**Excerpted text:**
+===+
It was in India that one of Alexander the Great’s military campaigns came across rice in the 4th century B.C. In his work Geographica (“Geography”), Greek geographer Strabo (c. 62 B.C.-24 A.D.) quotes a source from the campaign: “The rice, according to Aristobolus, stands in water in an enclosure. It is sowed in beds. The plant is four cubits in height, with many ears, and yields a large produce.” Thanks to some of Alexander’s men, rice made its way to Greece, where it spread to other parts of the Mediterranean.

Despite its early entry, rice was relatively rare in Greece until the 1950s. It was long regarded as a form of medicine, especially for an upset stomach, as evidenced by its mention in ancient medical texts written by the physicians Dioscorides and Galen, or a luxury item, which explains its use in lots of celebratory recipes. Many of the traditional Greek dishes that we associate with rice today used to be made mainly with wheat in one form or another, including pligouri (cracked wheat) and trahana.

Rice became more widespread thanks to the Marshall Plan, a U.S. aid program aimed at supporting and developing European economies in the wake of the Second World War. One of its initiatives in Greece was to train farmers in the area around the estuary of Sperchios River on rice growing and production. Now the country grows enough rice to meet domestic demand and export as well.

Over time, rice came to symbolize abundance and prosperity in Greece. It’s not uncommon to find gamopilafo (which translates as “wedding rice”), a rustic risotto-style dish from the island of Crete typically made with goat broth, at weddings and other large events. Rice is also thrown at weddings to wish the newlyweds good luck. Come Christmas, chickens and turkeys are stuffed with rice for the same symbolic reasons.

Nowadays, you could say that rice is a staple ingredient in the Greek cuisine. In addition to being a key player in stuffed dishes (such as stuffed grape leaves), it’s also used in soups, spinach pies (to absorb the water), in meatballs like yiouvarlakia, combined with pulses like chickpeas or lentils, in old-school pilafs with aromatic butter, with seafood such as mussels with rice, and in various desserts, including pies and milk puddings. Rice flour has also replaced conventional flour in several gluten-free recipes.
+===+
**Supplied information:**
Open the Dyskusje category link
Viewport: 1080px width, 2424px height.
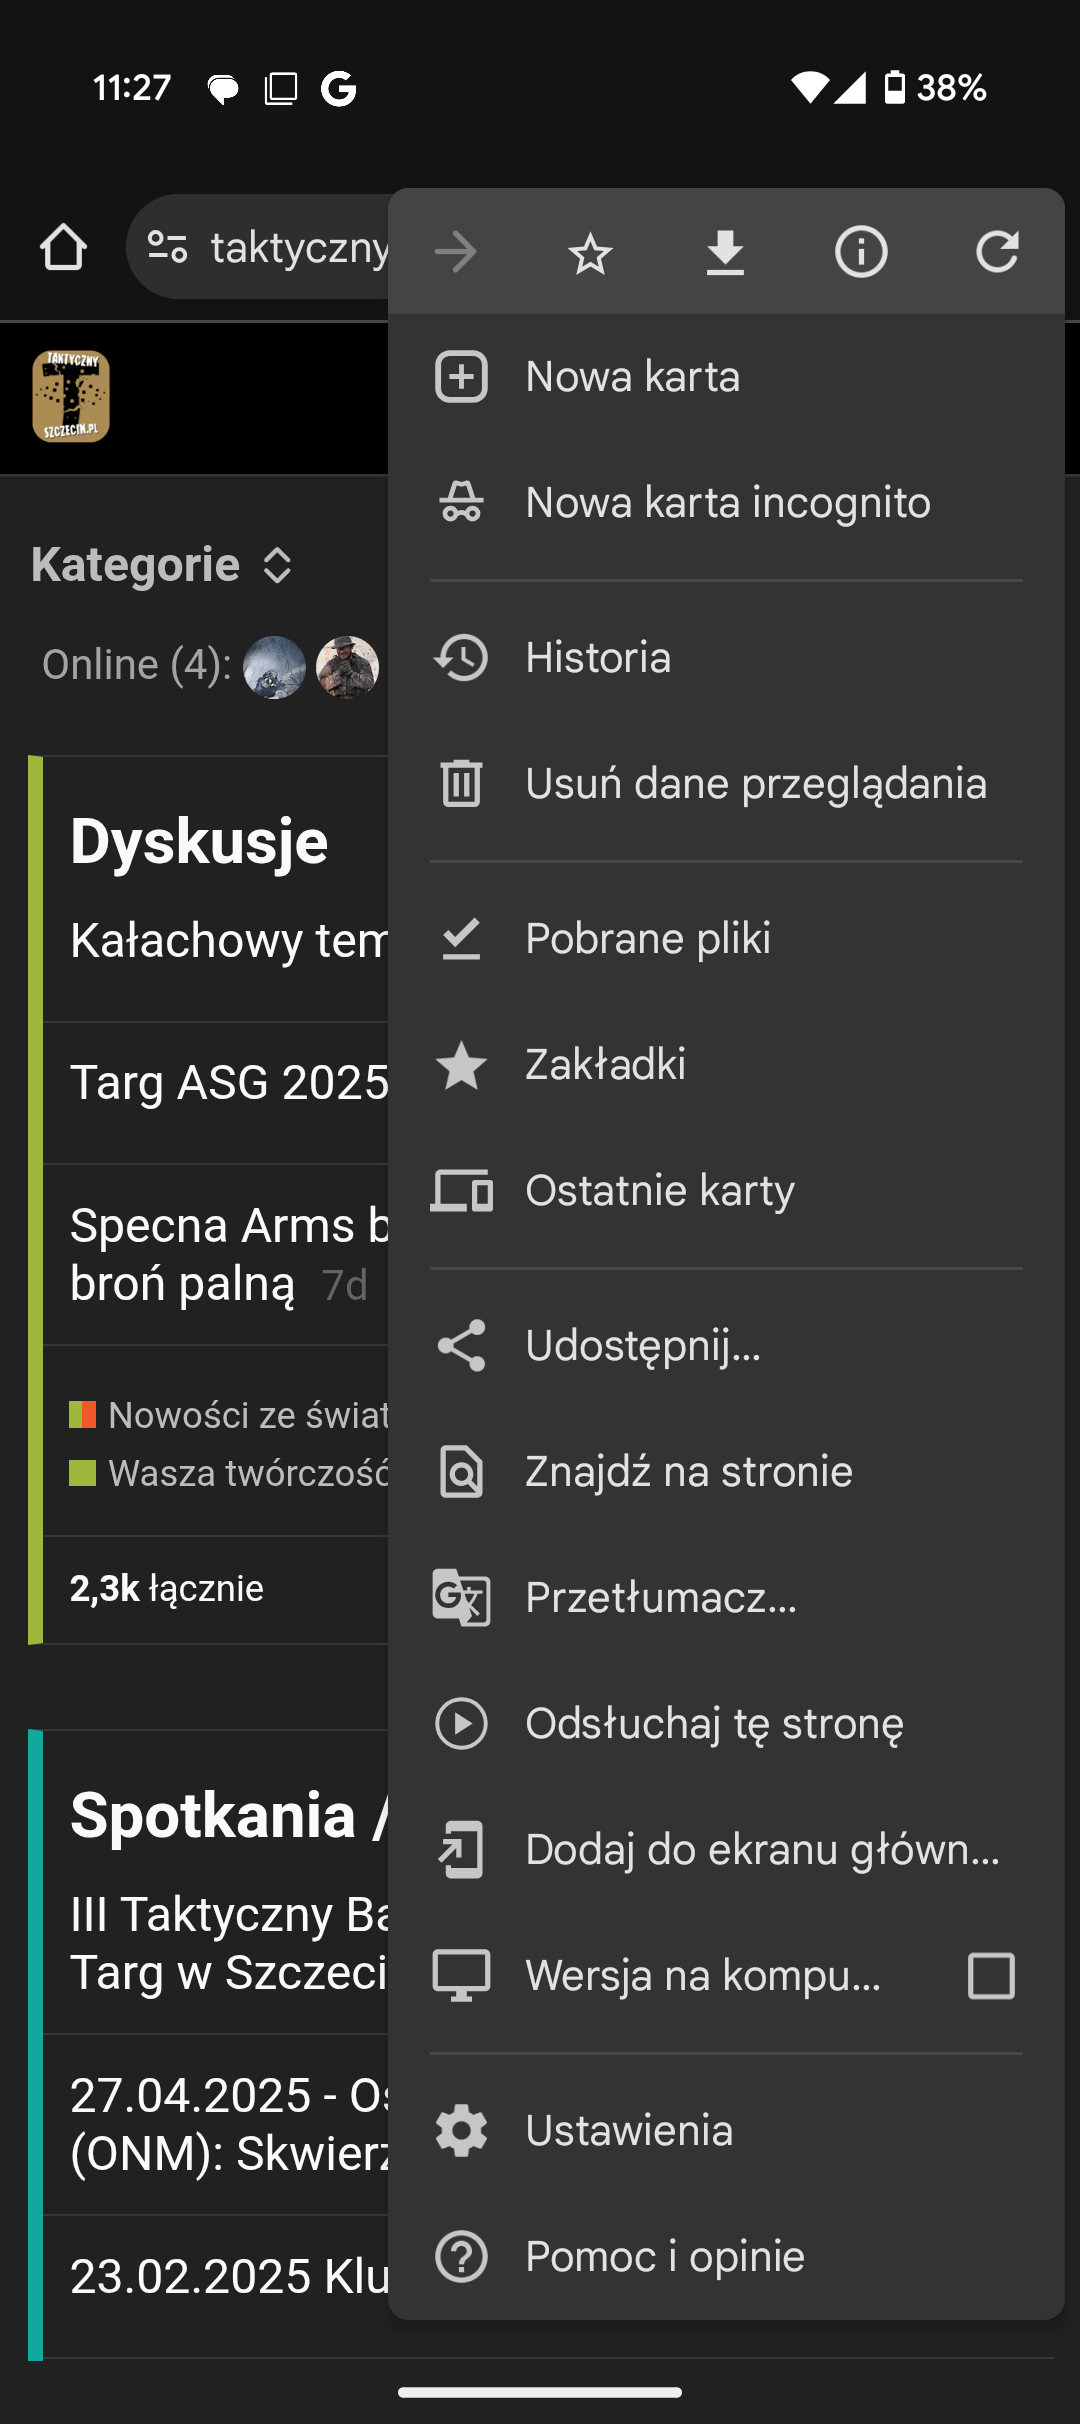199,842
+===+
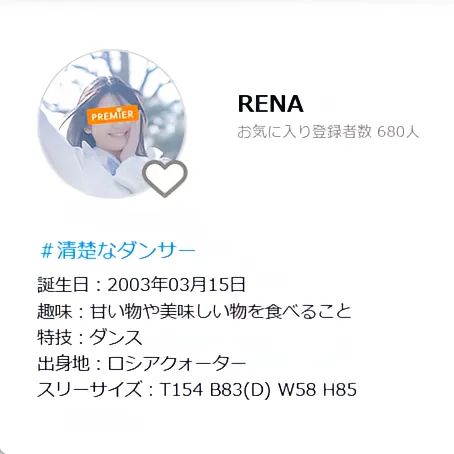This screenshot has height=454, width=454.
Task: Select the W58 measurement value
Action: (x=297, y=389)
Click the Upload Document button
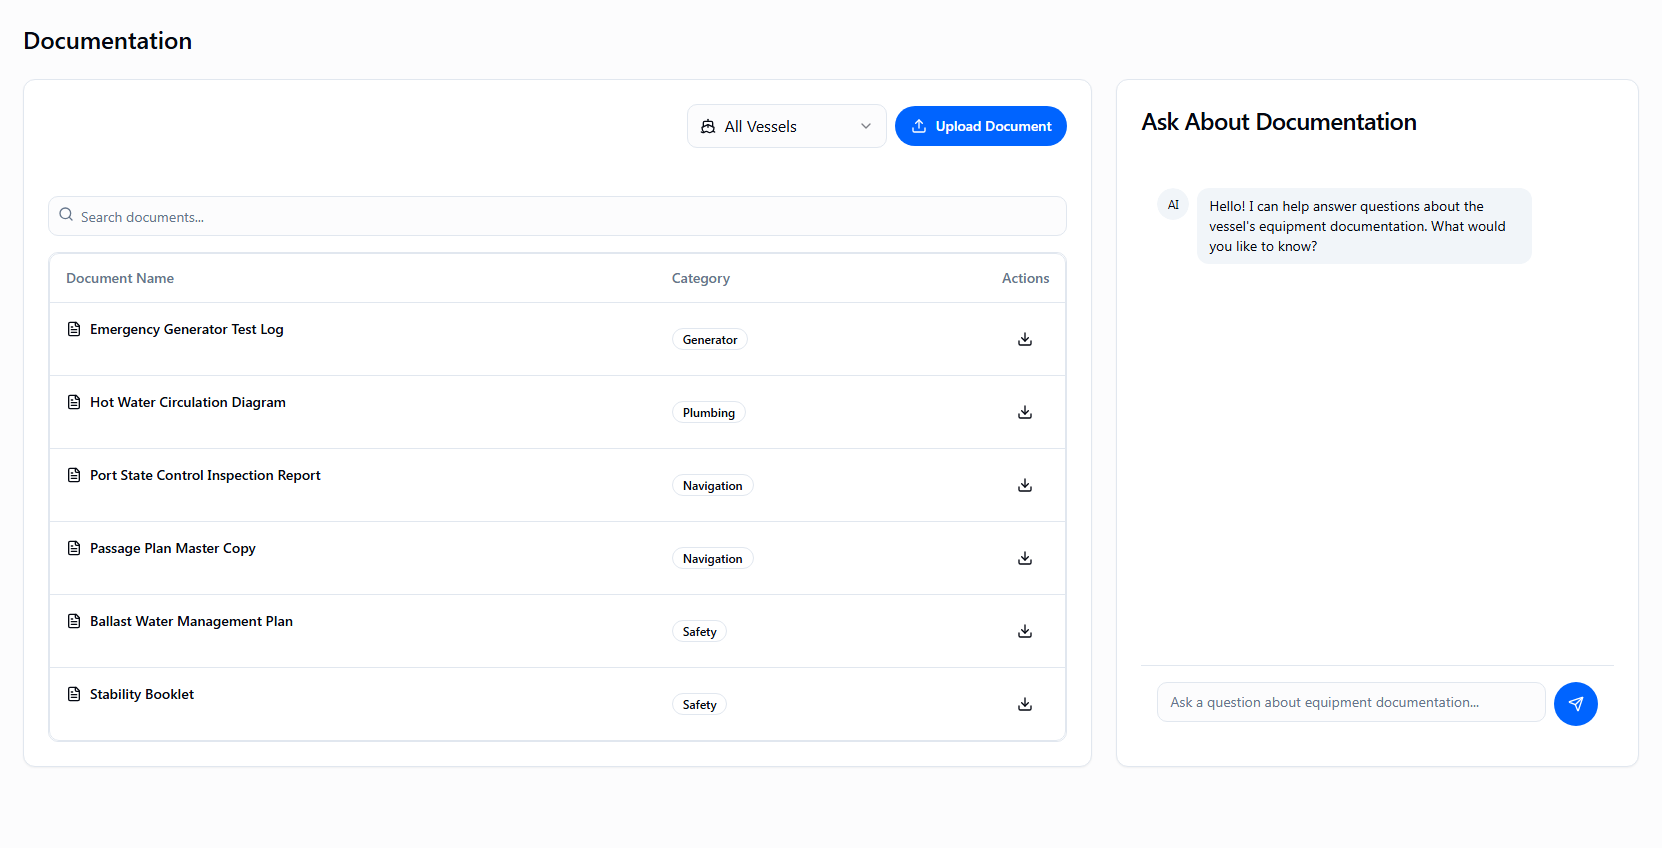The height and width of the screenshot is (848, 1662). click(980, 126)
+===+
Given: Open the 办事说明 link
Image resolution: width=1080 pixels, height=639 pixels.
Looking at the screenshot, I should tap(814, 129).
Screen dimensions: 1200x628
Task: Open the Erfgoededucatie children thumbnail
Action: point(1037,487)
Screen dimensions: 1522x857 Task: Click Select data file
+===+
**Instructions to follow:** Put this sentence from the text about rice in Greece into Spanish: "Rice is also thrown at weddings to wish the newlyweds good luck."

**Exercise output:** El arroz también se lanza en las bodas para desearles buena suerte a los recién casados.